**Your goal**
Your answer must be the exact lines from the one with "Where should I click to: Expand" to the end of the data, both included, with no pictures.

(Recorded data)
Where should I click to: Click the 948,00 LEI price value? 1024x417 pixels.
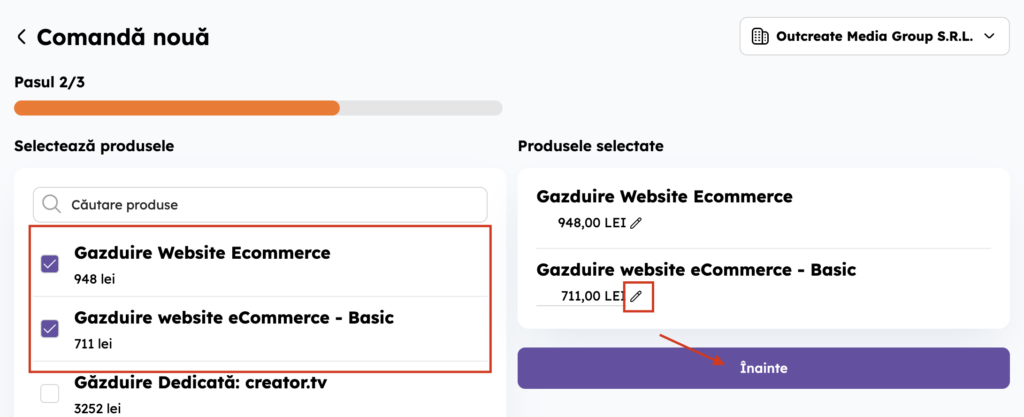[x=591, y=223]
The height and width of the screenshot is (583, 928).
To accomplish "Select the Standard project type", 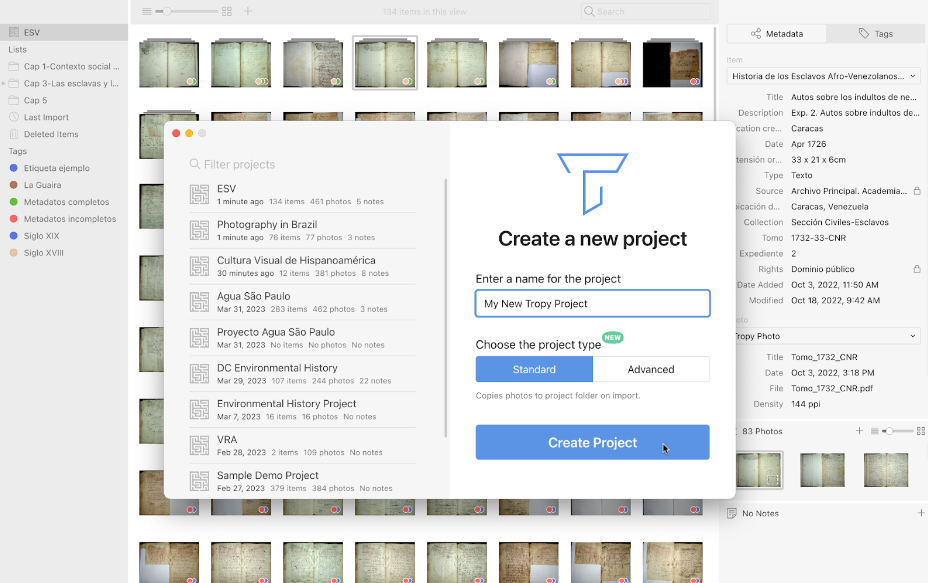I will click(x=533, y=369).
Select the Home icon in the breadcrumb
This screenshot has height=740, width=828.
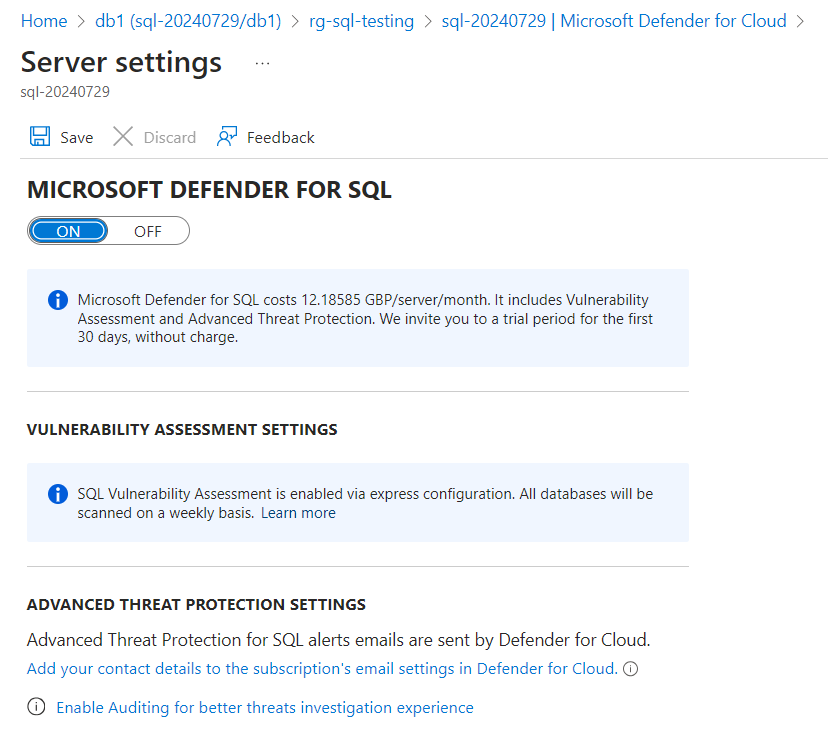click(44, 20)
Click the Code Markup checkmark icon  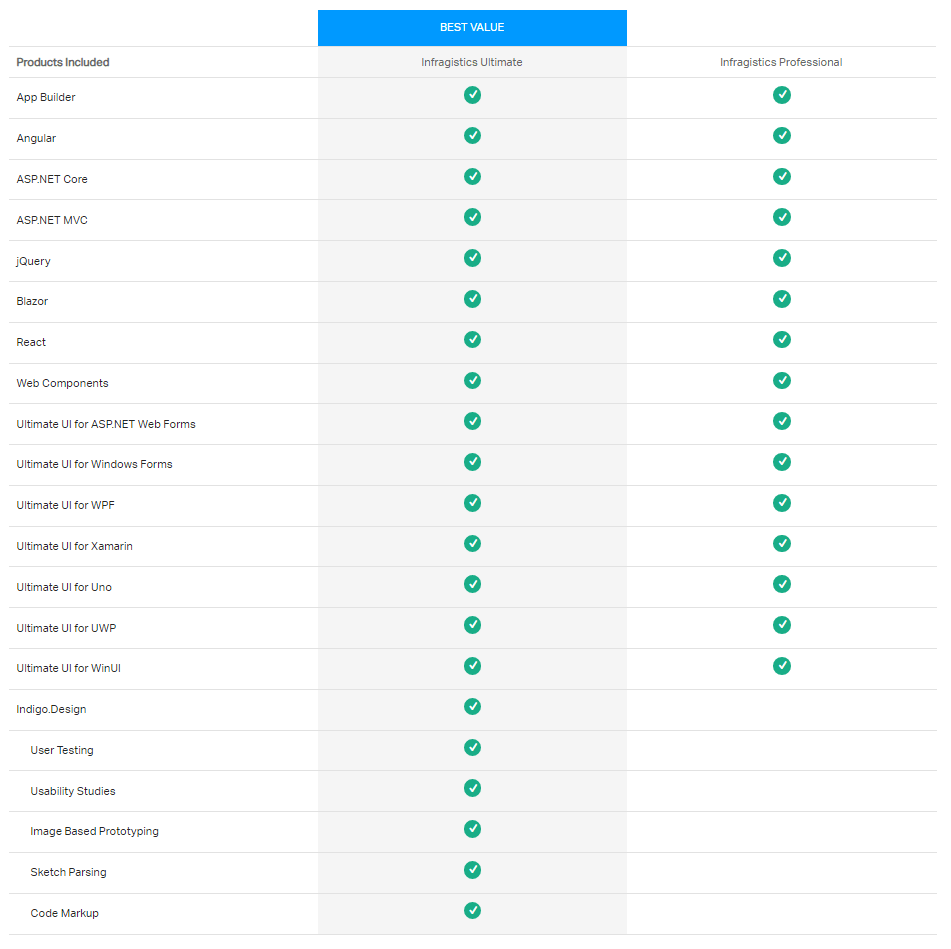pyautogui.click(x=472, y=911)
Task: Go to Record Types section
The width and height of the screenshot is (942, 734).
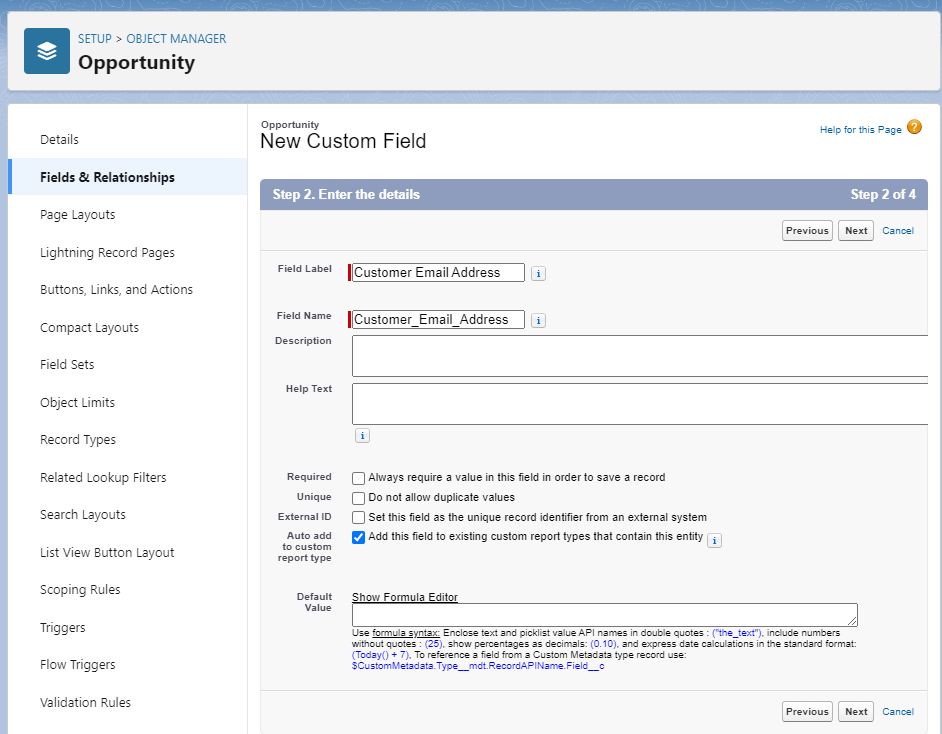Action: coord(78,440)
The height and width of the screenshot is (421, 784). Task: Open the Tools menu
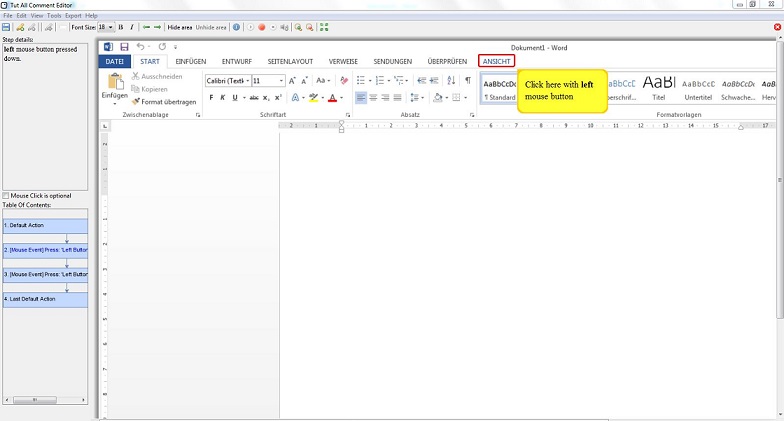click(x=52, y=16)
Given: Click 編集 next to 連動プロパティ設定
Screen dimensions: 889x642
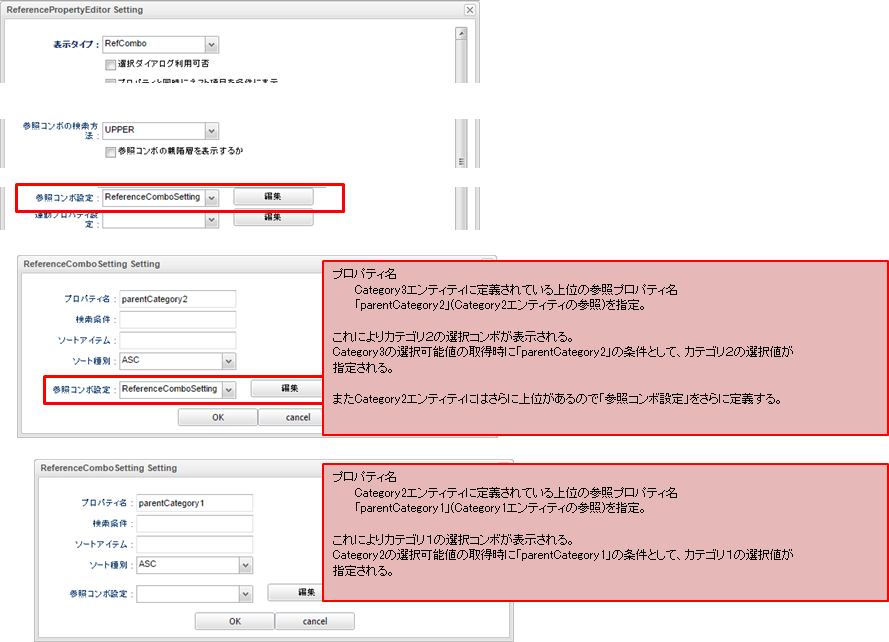Looking at the screenshot, I should tap(272, 217).
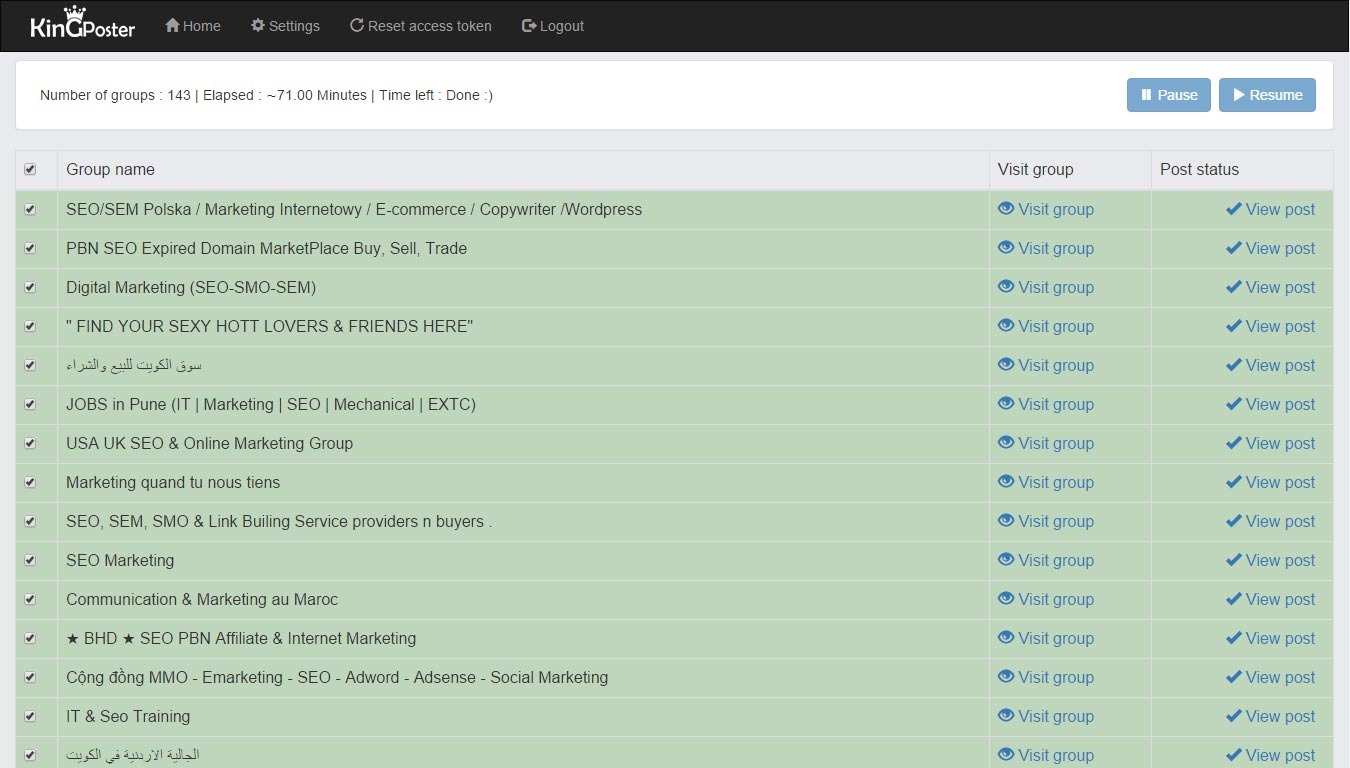Uncheck the SEO/SEM Polska group checkbox
The image size is (1350, 768).
(30, 210)
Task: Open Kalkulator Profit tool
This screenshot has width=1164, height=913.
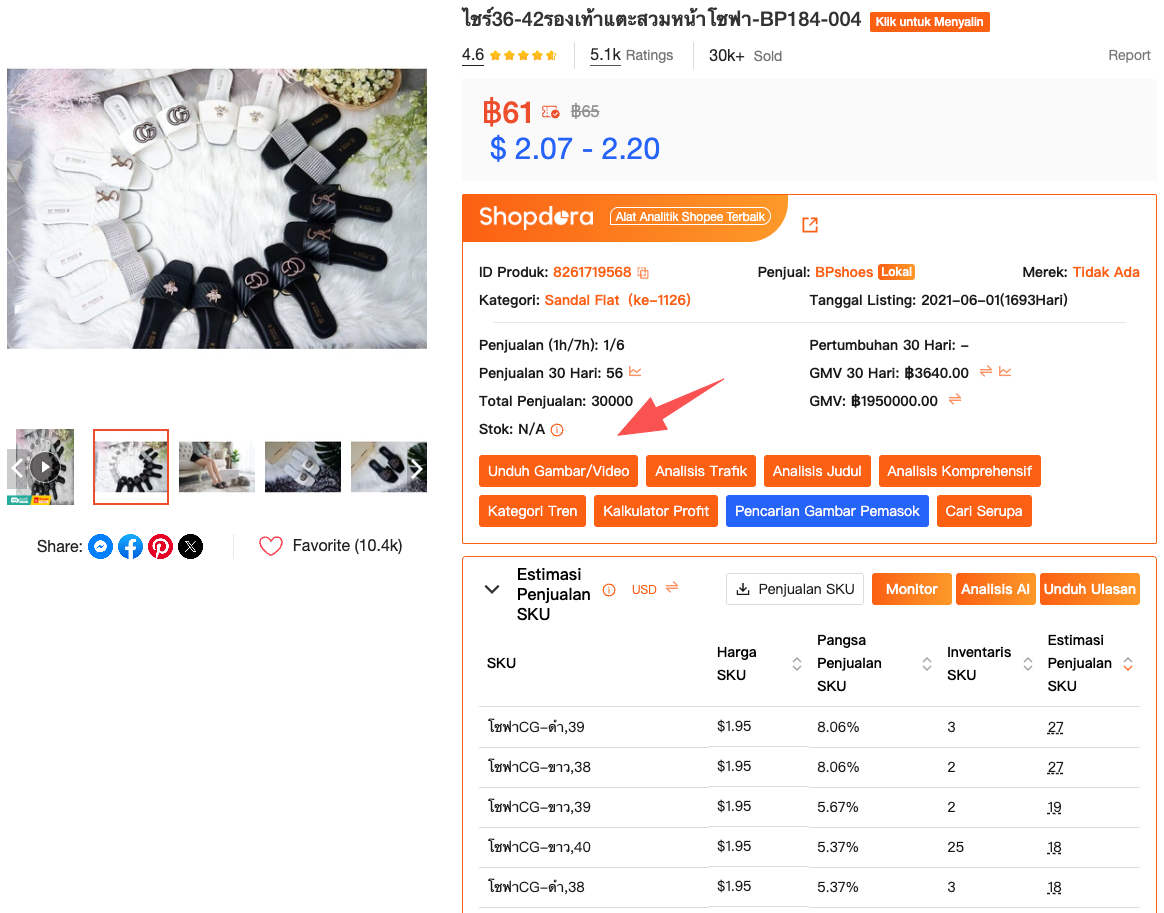Action: [x=655, y=511]
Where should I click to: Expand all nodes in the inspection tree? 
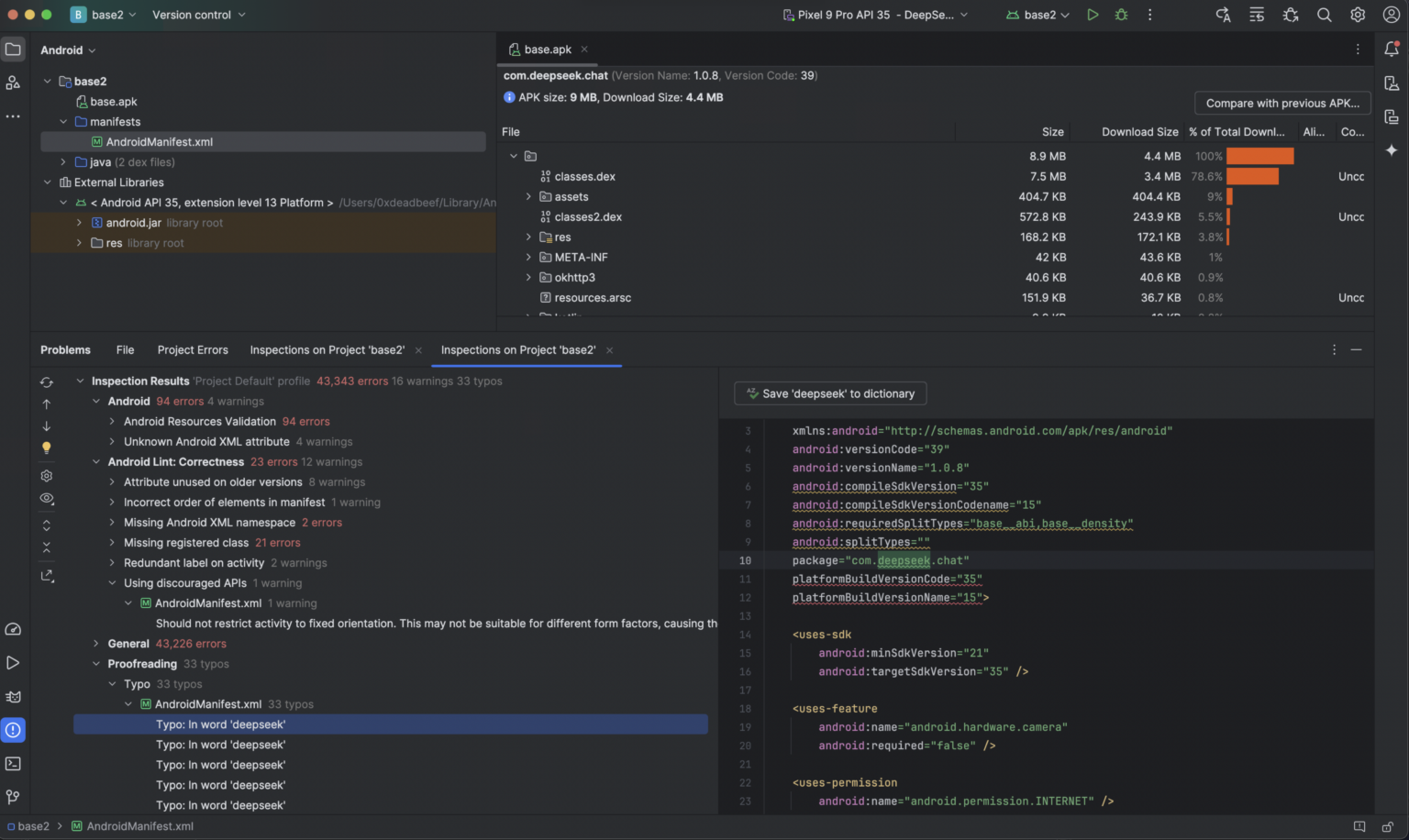[x=47, y=525]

**Solution for this exercise**
Where should I click to: Expand all nodes in the inspection tree? 
[x=47, y=525]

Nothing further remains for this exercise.